Once https://gitlab.com/gitlab-org/gitlab-ce/issues/52494 is complete, a dedicated namespace will be created for each environment that is created. When the environment is eliminated, the corresponding namespace will remain.
Further details
Proposal
When an environment is destroyed so should the corresponding namespace be destroyed.
In order to make this configurable by the user, we want to add a new option delete_namespace to <job>.environment.kubernetes. Using the environment.on_stop feature, deleting namespaces could be achieved by two jobs and a cluster with a * environment scope to deploy the review app:
This makes sense to me. @tigerwnz can you see any problems here with feasibility? I imagine that we could basically hook into whatever code is deleting from the ci_environments table (or the namespace table) and then trigger a background worker to delete the corresponding namespace from the cluster.
What exactly is meant by the environment is eliminated? We don't currently destroy Kubernetes namespaces or support deleting an environment (except via api), they are simply stopped when no longer in use. If we had a process to destroy unused environments then that would provide a suitable place to remove the namespace, but we shouldn't remove the namespace while the environment is still present (as it could be started again).
Assuming we have a process to destroy an environment, it should be straightforward to trigger a cleanup worker at the same time.

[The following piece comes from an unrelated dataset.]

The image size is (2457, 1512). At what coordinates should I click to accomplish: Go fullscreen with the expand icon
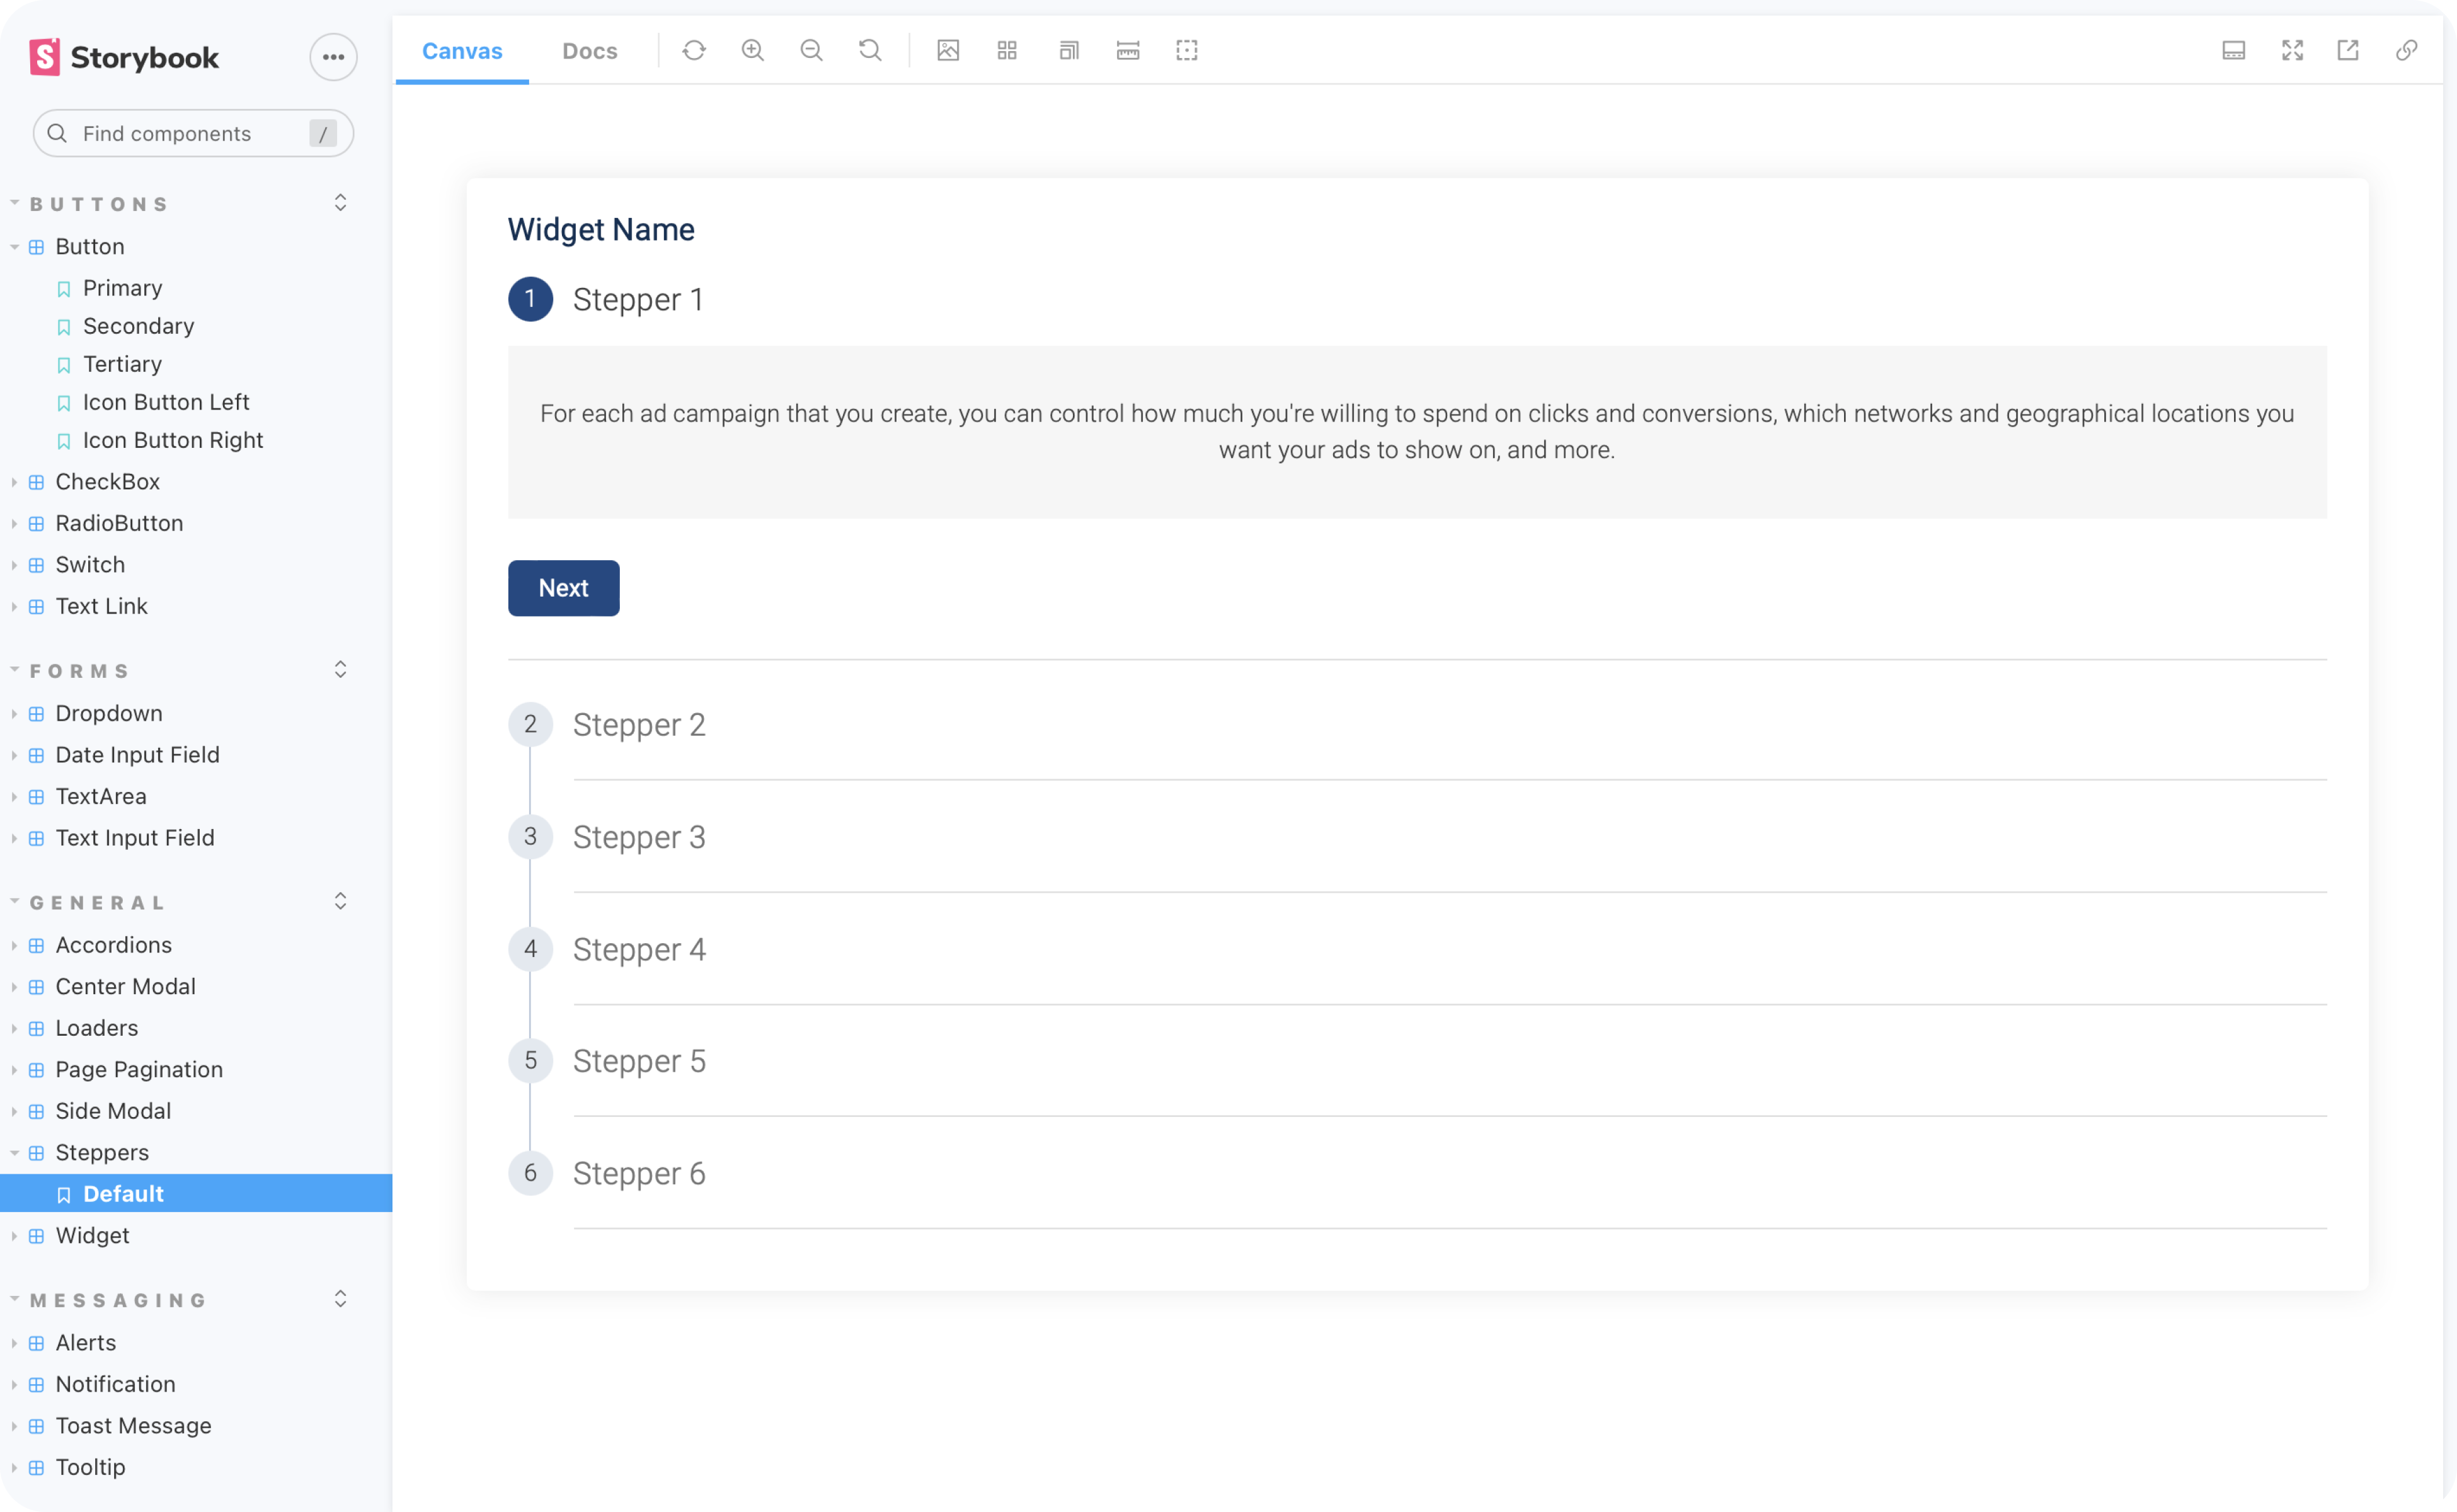(x=2292, y=50)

The environment slug created by gitlab-ce#52494 would have to match the namespace, otherwise we would probably need a hard link between Clusters::KubernetesNamespace and Environment.
So I'm imagining some kind of flow when an MR is merged it will delete a branch which will in turn delete the environment from GitLab (not sure if this happens or not) which will in turn cause a delete to the namespace for that environment.
The interesting thing here is that if we deleted the namespace we wouldn't actually need the CI YML code which is currently deleting the deployment to the namespace.
Ideally we could just make a minor change to Auto DevOps to delete the namespace instead of the deployment but the problem is that it won't have permissions to delete the namespace since it only has edit privileges in the namespace and I don't think this allows deleting the namespace.
If we're talking specifically about when environments are stopped (and not destroyed), then it would be simple to trigger a worker to clean up the unused resources - we could trigger it whenever an environment transitioned to stopped (in much the same way that we trigger other Kubernetes-related workers).
My only worry would the scenario where an environment is stopped, we remove the namespace, and then the user restarts the environment and expects everything to still be there. The namespace/service account would get recreated on the next deploy thanks to our JIT work, but any tokens would be regenerated.
if we deleted the namespace we wouldn't actually need the CI YML code which is currently deleting the deployment to the namespace.
Any opportunity to remove code from the Auto DevOps CI YML sounds good to me!
@tigerwnz@hfyngvason I'm wondering, are there any edge cases where we might not be able to delete the namespace when we could create it?
I'm trying to go through them:
If we have a GitLab Managed Cluster, then we've cluster-admin right for the cluster, and we should have no problems removing environments.
If the cluster is not managed by GitLab, the service account for the job might have namespace create rights without delete rights. This would fail the delete job. Would the environment already be stopped by this time? Can I (adjust rights and) re-run the job to remove the environment? What is the expected / optimal behaviour? I'd argue that as delete_namespace: true was added by the user, if the job fails due to RBAC problems it's to be corrected by hand. So we don't want to allow re-runs, and would expect the stop_review job to be otherwise completed (Even if it's final state is failed).
If we have a GitLab Managed Cluster, then we've cluster-admin right for the cluster, and we should have no problems removing environments.
Correct! And the reason GitLab needs to step in is because the service account we pass down to the CI job does not have those rights.
If the cluster is not managed by GitLab, the service account for the job might have namespace create rights without delete rights
Correct! For this reason, I would propose that for non-managed clusters, we do not run a background job to clean up.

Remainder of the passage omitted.